Giter Club home page Giter Club logo

Comments (9)

philipco avatar philipco commented on May 28, 2024 1

Hello,

We agree that FedAvg, FedProx and Scaffold seem to be a good set of simple baselines of interest. To our understanding, as our goal is not yet to achieve an optimized performance on the datasets, but possibly to have high level take-aways, these original methods seem best suited.

Regarding potential other baselines, maybe the question can be phrased in the following way:

a. What are the solutions that have been proposed to tackle heterogeneity in FL?
b. Which one deserves to be considered as baselines in our framework and why?
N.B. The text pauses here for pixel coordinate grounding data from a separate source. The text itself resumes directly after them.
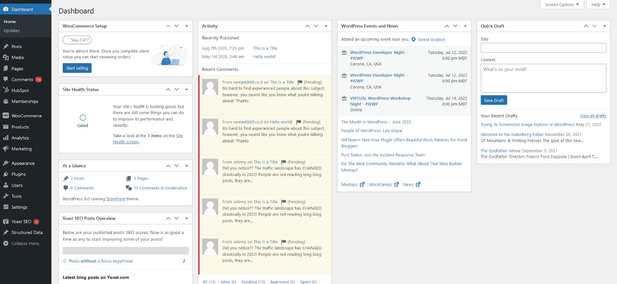617x284 pixels.
Task: Go to Updates submenu under Dashboard
Action: point(12,31)
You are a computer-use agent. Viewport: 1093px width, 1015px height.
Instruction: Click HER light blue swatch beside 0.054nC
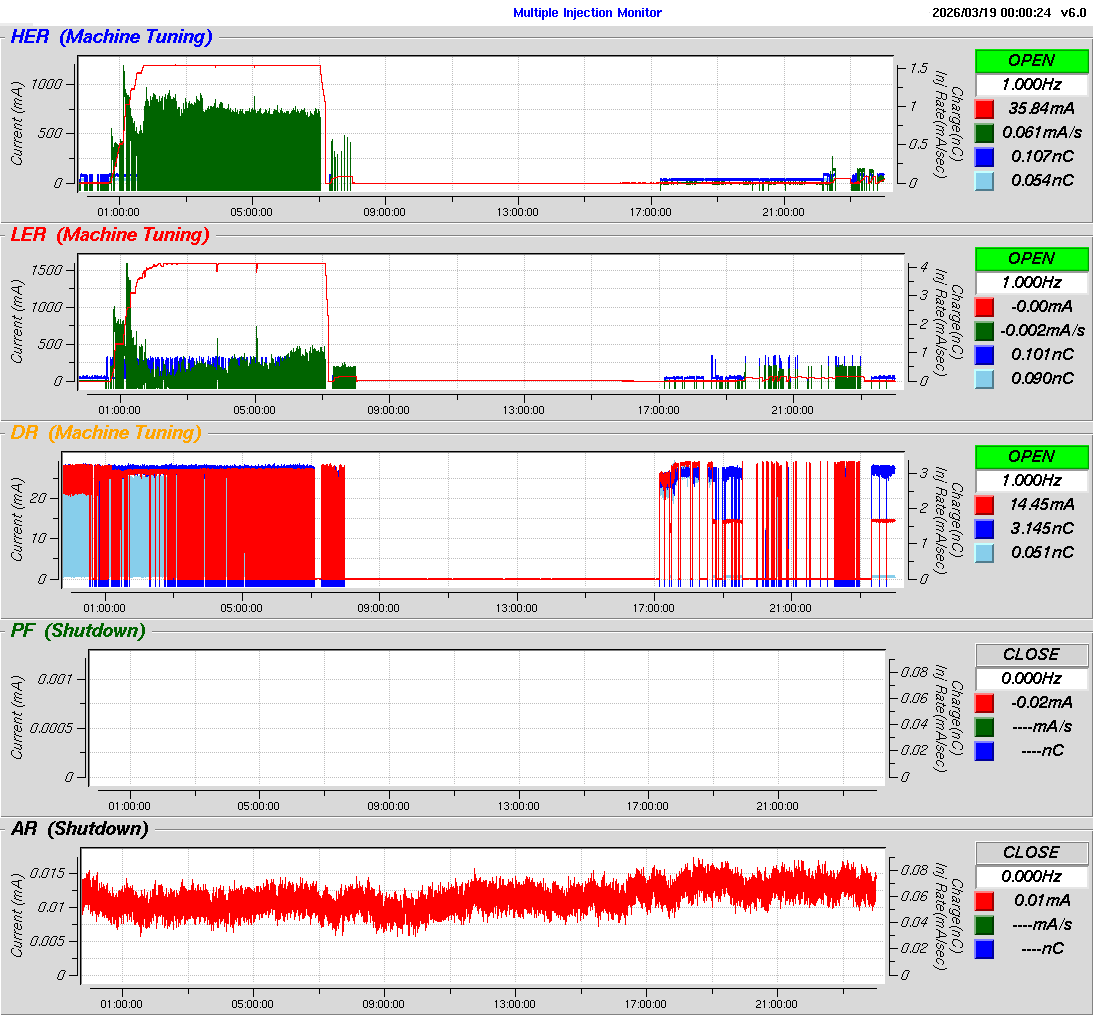point(985,180)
Regarding a., we think beyond the ones you suggested, the following methods are intended to tackle heterogeneity: Fednova, MIME, FedCD, FedAdams/FedAdagrad/FedYogi (Adaptive Federated Optimization). This is a preliminary list that should probably be updated.

Regarding b., we see the following potential arguments:

  1. is widely recognized as a reference for heterogeneous FL. [Could be based on #citations, or your expertise]
  2. was used as a reference in a similar paper. [e.g. Federated Learning on Non-IID Data Silos: An Experimental Study (https://arxiv.org/pdf/2102.02079.pdf) uses FedNova]
  3. substantially differs in terms of approach from FedProx (prox term) or Scaffold (control variates), or exhibits a feature that allows to somehow ``describe’’ heterogeneity [as control variates for Scaffold]
  4. Other ideas?

Cheers,
Constantin and Aymeric

from flamby.

philipco avatar philipco commented on May 28, 2024 1

To initiate the discussion, we propose below a table (that anyone can participate in editing) with some algorithms meant to tackle heterogeneous FL-algorithms.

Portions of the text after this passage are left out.